Postby jmcdougall » Mon Sep 14, 2009 2:24 am

dimitri
Working with both DrumKats and a TrapKat where all 10(DrumKat) and 21(TrapKAt) FSRs are screened into a single large FSR sheet (TrapKat is physically too big for a single sheet so it uses two), I can attest to the lack of crosstalk yet these systems maintain extremely good sensitivity.

I have two DrumKats that are too old to consider upgrading --- they actually replace the old unit with a new one but its too expensive to consider (about $900) so I only need a board to support the electronics for the 10 pad FSR. These units also have 9 external mono plugs for attaching conventional external pads. It is for this reason that I have been building a MegaDrum. Board is complete, just doing this testing and determining how to mount in a existing DrumKat shell.

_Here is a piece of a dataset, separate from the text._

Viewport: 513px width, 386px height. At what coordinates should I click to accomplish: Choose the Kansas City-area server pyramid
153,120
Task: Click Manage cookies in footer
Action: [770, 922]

However, I could easily see a standard miniboard that would support converting 13 FSRs i.e. 1 octave. Using strip type FSRs, or if I can talk Mario at Alternate Mode into selling the FSR sheets from the MalletKat (should be a standard repair part), you could build the equivalent of a MalletKat. 4 of these boards located under each octave would feed a 56 trigger Megadrum giving you a full 4 octave Marimba/Xylophone style playing surface and still have inputs left over for other external uses.

While i understand that I can adjust the sensitivity in MegaDrum, by not taking advantage of the full 0-5V range, I am exaggerating the dynamic range because smaller voltage changes ie hit pressures are extrapolated i.e your mapping 0-3V into velocity 0-127, so small changes in pressure translate to larger increments of velocity whereas if I use gain to max out to 5V then the mapping is 0-5V into 0-127 so the pad is less sensitive to very small differences in hit pressure. this translates into a feeling of being able to hit from very soft to quite hard and hearing the same thing.